This plugin provides native SSL instrumentation for monitoring, including: hostname and chain verification, cert expiry, and Qualys SSL Labs reporting
Ruby
Clone or download
Latest commit 783af27 May 31, 2018

README.md

Sensu-Plugins-SSL

Build Status Gem Version Code Climate Test Coverage Dependency Status

Functionality

Files

  • bin/check-java-keystore-cert.rb
  • bin/check-ssl-anchor.rb
  • bin/check-ssl-crl.rb
  • bin/check-ssl-cert.rb
  • bin/check-ssl-host.rb
  • bin/check-ssl-hsts-preload.rb
  • bin/check-ssl-hsts-preloadable.rb
  • bin/check-ssl-qualys.rb

Usage

bin/check-ssl-anchor.rb

Check that a specific website is chained to a specific root certificate (Let's Encrypt for instance).

./bin/check-ssl-anchor.rb -u example.com -a "i:/O=Digital Signature Trust Co./CN=DST Root CA X3"

bin/check-ssl-crl.rb

Checks a CRL has not or is not expiring by inspecting it's next update value.

You can check against a CRL file on disk:

./bin/check-ssl-crl -c 300 -w 600 -u /path/to/crl

or an online CRL:

./bin/check-ssl-crl -c 300 -w 600 -u http://www.website.com/file.crl

Critical and Warning thresholds are specified in minutes.

bin/check-ssl-qualys.rb

Checks the ssllabs qualysis api for grade of your server, this check can be quite long so it should not be scheduled with a low interval and will probably need to adjust the check timeout options per the check attributes spec based on my tests you should expect this to take around 3 minutes.

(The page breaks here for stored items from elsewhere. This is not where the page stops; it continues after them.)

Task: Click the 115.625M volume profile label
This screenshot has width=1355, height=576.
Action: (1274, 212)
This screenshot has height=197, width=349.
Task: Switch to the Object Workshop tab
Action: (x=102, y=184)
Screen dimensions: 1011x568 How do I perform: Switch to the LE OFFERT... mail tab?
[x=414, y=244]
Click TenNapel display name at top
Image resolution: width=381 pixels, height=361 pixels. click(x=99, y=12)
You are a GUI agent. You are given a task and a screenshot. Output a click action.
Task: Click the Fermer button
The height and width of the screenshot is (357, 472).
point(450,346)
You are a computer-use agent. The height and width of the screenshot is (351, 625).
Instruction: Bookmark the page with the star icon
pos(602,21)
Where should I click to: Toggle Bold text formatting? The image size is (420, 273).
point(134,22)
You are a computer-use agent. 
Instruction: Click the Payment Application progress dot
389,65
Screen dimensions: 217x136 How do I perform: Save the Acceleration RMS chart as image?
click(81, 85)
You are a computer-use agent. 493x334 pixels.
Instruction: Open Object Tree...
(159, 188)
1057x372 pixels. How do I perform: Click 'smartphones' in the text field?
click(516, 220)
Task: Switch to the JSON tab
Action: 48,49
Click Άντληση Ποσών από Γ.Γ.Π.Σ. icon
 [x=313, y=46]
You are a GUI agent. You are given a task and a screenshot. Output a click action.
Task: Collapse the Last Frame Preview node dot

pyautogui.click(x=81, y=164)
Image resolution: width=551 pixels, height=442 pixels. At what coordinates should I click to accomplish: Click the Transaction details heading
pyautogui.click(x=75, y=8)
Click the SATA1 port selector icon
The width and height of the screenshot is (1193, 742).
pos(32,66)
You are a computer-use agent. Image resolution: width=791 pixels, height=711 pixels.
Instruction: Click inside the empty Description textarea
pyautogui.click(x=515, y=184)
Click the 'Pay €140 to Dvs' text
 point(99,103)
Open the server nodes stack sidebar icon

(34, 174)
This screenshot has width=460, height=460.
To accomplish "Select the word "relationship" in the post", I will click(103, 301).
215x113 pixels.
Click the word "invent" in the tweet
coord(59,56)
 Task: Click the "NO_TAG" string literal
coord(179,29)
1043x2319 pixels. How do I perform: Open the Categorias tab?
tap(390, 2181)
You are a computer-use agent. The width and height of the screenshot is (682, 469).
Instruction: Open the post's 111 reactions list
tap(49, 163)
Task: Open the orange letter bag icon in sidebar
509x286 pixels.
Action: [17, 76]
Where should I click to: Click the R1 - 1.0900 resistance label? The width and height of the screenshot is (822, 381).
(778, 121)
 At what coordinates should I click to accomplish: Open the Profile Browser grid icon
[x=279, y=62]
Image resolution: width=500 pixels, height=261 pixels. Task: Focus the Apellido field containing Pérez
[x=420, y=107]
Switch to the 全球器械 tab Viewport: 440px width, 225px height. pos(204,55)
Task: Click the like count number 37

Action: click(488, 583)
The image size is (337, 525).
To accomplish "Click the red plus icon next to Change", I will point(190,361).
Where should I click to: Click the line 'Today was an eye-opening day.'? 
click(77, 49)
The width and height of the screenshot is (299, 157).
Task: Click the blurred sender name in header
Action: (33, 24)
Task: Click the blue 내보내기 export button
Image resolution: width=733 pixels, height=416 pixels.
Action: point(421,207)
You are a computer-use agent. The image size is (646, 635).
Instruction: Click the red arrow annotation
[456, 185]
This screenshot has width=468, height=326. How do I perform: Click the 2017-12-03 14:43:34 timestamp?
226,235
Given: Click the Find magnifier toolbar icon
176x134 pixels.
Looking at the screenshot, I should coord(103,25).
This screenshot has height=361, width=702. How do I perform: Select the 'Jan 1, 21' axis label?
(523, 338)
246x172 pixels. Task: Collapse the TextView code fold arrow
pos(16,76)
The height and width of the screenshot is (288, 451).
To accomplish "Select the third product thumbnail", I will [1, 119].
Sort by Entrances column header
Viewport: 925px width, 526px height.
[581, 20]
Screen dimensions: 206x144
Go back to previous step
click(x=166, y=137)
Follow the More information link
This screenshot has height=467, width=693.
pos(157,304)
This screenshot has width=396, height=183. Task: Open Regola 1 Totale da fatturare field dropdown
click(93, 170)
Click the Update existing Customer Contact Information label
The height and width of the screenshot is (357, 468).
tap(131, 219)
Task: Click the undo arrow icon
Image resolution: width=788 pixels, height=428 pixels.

./bin/check-ssl-qualys.rb -d google.com

Installation

Installation and Setup

Testing

To run the testing suite, you'll need to have a working ruby environment, gem, and bundler installed. We use rake to run the rspec tests automatically.

bundle install
bundle update
bundle exec rake

Notes

bin/check-ssl-anchor.rb and bin/check-ssl-host.rb would be good to run in combination with each other to test that the chain is anchored to a specific certificate and each certificate in the chain is correctly signed.